### Problem description
Select and copy every line of the items below that contains the word "button", treating case as significant.

-- Data for processing start --

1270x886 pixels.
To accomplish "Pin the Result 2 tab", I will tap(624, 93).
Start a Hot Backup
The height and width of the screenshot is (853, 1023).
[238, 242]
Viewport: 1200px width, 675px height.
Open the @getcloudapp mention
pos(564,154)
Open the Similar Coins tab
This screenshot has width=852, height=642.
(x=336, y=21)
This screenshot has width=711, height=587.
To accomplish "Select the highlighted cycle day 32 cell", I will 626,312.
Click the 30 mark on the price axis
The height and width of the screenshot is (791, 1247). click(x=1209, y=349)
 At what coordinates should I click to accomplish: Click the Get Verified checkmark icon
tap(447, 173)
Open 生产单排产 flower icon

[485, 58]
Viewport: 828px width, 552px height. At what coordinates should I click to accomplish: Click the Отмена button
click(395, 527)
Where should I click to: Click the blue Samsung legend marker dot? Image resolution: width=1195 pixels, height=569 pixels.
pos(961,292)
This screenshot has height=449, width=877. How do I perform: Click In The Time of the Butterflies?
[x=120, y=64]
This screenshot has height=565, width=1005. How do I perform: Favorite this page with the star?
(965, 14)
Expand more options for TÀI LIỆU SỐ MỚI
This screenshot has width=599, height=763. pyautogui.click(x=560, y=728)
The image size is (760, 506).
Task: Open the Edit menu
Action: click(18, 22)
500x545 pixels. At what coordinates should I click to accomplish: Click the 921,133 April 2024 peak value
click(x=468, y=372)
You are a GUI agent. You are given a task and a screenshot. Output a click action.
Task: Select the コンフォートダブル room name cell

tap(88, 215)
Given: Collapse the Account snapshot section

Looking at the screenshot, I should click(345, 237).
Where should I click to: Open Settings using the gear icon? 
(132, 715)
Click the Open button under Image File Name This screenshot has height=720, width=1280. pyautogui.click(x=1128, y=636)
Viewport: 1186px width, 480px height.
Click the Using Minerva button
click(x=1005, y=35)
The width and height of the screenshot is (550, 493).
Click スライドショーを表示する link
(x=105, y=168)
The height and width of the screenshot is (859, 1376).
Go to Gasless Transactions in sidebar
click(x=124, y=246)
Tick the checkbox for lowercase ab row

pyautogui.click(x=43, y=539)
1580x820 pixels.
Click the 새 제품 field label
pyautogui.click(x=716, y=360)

-- Data for processing end --

### Result below
Viewport: 828px width, 552px height. At what coordinates should I click to accomplish: Click the Отмена button
Click the Open button under Image File Name This screenshot has height=720, width=1280. pyautogui.click(x=1128, y=636)
Click the Using Minerva button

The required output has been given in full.